Page 2: Choosing a Lens (cont.)
Page 3: Using Teleconverters
Page 4: Notes and References
All Pages

Using Teleconverters

It is a practical joke between bird photo shooters that, regardless of the focal length of your lens, there are still some mm missing at the long end. Wild animals try to keep their distance from all intruders in their natural habitats, especially the ones holding huge black or white telephotos. At some point we all found out the hard way that our pride and glory of a lens was simply not long enough. One solution is to get a longer tele but this, as indicated, may not be a good option for a variety of reasons. A considerably cheaper alternative is to get a teleconverter. No matter which telephoto lens you have, sometimes using a teleconverter is the only way to capture a specific scene adequately.

A teleconverter (or doubler) is a secondary lens which is mounted between the camera and a photographic lens. Its job is to enlarge the central part of an image obtained by the objective lens (the telephoto lens). For example, a 2× teleconverter enlarges the central 12×18 mm part of an image to the size of 24×36 mm in the standard 35 mm film format. Teleconverters are typically made in 1.4×, 1.7×, 2× and 3× models. (14)

The use of a 2× teleconverter results in doubling the focal length of a lens. A side effect of this is that the intensity of the light reaching the film or the sensor of the camera is decreased by a factor of 4 (the equivalent of doubling the focal ratio) while the resolution is also decreased by a factor of 2.

Teleconverters work similarly to a telephoto group of a proper telephoto lens. A teleconverter consists of a group of lenses which together act as a single diverging lens. The location of a teleconverter is such that the image produced by the objective is located behind the teleconverter at a distance smaller than its focal length. This image is a virtual object of the teleconverter which is then focused further away and thus enlarged. For example when a single negative lens is placed so that the image formed by the objective is located in the midpoint between the lens and its focal point the lens produces the image in its focal point enlarging it two times thus acting as a 2× teleconverter.

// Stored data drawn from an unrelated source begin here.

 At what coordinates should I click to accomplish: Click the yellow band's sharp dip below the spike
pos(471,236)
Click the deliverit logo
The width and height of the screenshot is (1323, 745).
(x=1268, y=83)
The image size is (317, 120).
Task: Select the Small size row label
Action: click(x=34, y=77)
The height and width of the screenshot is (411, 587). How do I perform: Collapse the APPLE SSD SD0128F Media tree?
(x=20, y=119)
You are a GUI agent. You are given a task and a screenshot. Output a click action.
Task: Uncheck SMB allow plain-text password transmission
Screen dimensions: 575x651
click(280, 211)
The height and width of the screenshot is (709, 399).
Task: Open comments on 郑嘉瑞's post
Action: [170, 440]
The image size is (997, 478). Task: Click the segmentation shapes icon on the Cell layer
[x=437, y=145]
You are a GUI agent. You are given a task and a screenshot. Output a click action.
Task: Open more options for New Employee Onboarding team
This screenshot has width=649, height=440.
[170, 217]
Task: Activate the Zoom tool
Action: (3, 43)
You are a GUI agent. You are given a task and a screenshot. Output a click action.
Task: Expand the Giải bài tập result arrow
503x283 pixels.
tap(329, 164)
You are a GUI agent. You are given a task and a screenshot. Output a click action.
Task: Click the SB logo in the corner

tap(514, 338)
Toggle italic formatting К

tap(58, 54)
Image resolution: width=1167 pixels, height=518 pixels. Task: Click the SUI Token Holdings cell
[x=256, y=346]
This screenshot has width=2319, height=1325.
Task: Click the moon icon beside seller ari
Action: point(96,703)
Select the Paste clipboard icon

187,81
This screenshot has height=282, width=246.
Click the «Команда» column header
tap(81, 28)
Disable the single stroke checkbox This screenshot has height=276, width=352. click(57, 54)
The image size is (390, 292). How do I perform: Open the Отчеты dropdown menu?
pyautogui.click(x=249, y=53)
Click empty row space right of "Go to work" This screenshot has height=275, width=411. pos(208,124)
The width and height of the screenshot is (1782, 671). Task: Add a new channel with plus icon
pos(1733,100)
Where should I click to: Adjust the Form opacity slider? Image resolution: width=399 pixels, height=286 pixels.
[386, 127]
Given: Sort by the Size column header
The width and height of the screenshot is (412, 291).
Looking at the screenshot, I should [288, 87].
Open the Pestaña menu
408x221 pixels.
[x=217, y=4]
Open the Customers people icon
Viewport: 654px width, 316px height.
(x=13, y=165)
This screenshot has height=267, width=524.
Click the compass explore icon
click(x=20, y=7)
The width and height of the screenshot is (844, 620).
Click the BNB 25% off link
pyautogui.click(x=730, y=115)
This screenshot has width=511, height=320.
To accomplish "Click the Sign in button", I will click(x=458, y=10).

When used with somewhat slow lenses teleconverters may reduce the effective aperture to such a degree that the camera's autofocus system will no longer work; depending on the camera system, this may range from f/5.6 to f/8. The camera autofocus system usually delivers good results with lenses up to f/5.6. At maximum apertures smaller than that (f/8 or smaller) the amount of light entering the camera is too little for the autofocus system to detect phase contrast quickly and work.

Dedicated teleconverters only work with a limited number of lenses, usually telephoto lenses made by the same manufacturer. Using a teleconverter with an existing high quality lens is less expensive than acquiring a separate, longer telephoto lens. On the downside, as the teleconverter essentially magnifies the existing image circle as captured by the lens, it also magnifies any aberrations.

The teleconverters produced nowadays can communicate seamlessly with the lens and camera, particularly when they are made by the same manufacturer.  Older models sometimes prevent the camera’s auto exposure and auto-focus modes from operating. It is also important to remember that

  • not all teleconverters work well with all lenses,
  • teleconverters are most useful on fast lenses, or when taking photos in bright light,
  • they generally work better on fixed focal length lenses than zoom lenses and
  • using them with some lenses (such as the Nikkor 80-400mm f/4.5-5.6 VR or the Nikkor 18-200mm f/3.5-5.6 VR) is not recommended

Teleconverters offer a cheap alternative to really long focal length lenses which usually cost a fortune. They are small so they can fit in your pocket, they are light so you do not have to worry about the overall weight of your gear increasing by much. However, they are a sort of “emergency” lenses, in the sense that they are meant to allow you to shoot something which your “real” lens cannot reach – although at an expense. You have to keep in mind that they are essentially a second set of glass elements slotted between - and interfering with - your expensive prime telephoto and the sensor. This means that the resulting image will always be inferior to the one produced by the prime lens alone. The larger the magnification of the teleconverter lens the more the image quality gets downgraded.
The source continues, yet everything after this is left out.